Please write out the lines below as a numbered list, leaving out any blank lines.

——————————

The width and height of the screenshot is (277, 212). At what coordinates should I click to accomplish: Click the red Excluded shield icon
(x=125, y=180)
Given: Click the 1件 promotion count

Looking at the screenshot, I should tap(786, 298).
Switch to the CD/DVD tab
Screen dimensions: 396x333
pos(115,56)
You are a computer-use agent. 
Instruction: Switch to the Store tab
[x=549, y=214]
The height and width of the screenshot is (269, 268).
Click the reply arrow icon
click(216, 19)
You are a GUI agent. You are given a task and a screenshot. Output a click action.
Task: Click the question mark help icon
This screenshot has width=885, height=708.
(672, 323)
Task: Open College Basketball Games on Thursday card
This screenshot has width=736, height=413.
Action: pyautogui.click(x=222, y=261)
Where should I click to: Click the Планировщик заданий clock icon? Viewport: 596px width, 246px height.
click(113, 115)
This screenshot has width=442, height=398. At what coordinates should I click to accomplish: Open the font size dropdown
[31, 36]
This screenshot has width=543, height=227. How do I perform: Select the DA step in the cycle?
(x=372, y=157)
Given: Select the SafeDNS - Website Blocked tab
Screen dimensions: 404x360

——————————

→ **Response to this exercise**
1. The width and height of the screenshot is (277, 212). At what coordinates should I click to accomplish: Click the red Excluded shield icon
2. (x=125, y=180)
3. Given: Click the 1件 promotion count
4. Looking at the screenshot, I should tap(786, 298).
5. Switch to the CD/DVD tab
6. Screen dimensions: 396x333
7. pos(115,56)
8. You are a computer-use agent. 
9. Instruction: Switch to the Store tab
10. [x=549, y=214]
11. The height and width of the screenshot is (269, 268).
12. Click the reply arrow icon
13. click(216, 19)
14. You are a GUI agent. You are given a task and a screenshot. Output a click action.
15. Task: Click the question mark help icon
16. This screenshot has width=885, height=708.
17. (672, 323)
18. Task: Open College Basketball Games on Thursday card
19. This screenshot has width=736, height=413.
20. Action: pyautogui.click(x=222, y=261)
21. Where should I click to: Click the Планировщик заданий clock icon? Viewport: 596px width, 246px height.
22. click(113, 115)
23. This screenshot has width=442, height=398. At what coordinates should I click to accomplish: Open the font size dropdown
24. [31, 36]
25. This screenshot has width=543, height=227. How do I perform: Select the DA step in the cycle?
26. (x=372, y=157)
27. Given: Select the SafeDNS - Website Blocked tab
28. Screen dimensions: 404x360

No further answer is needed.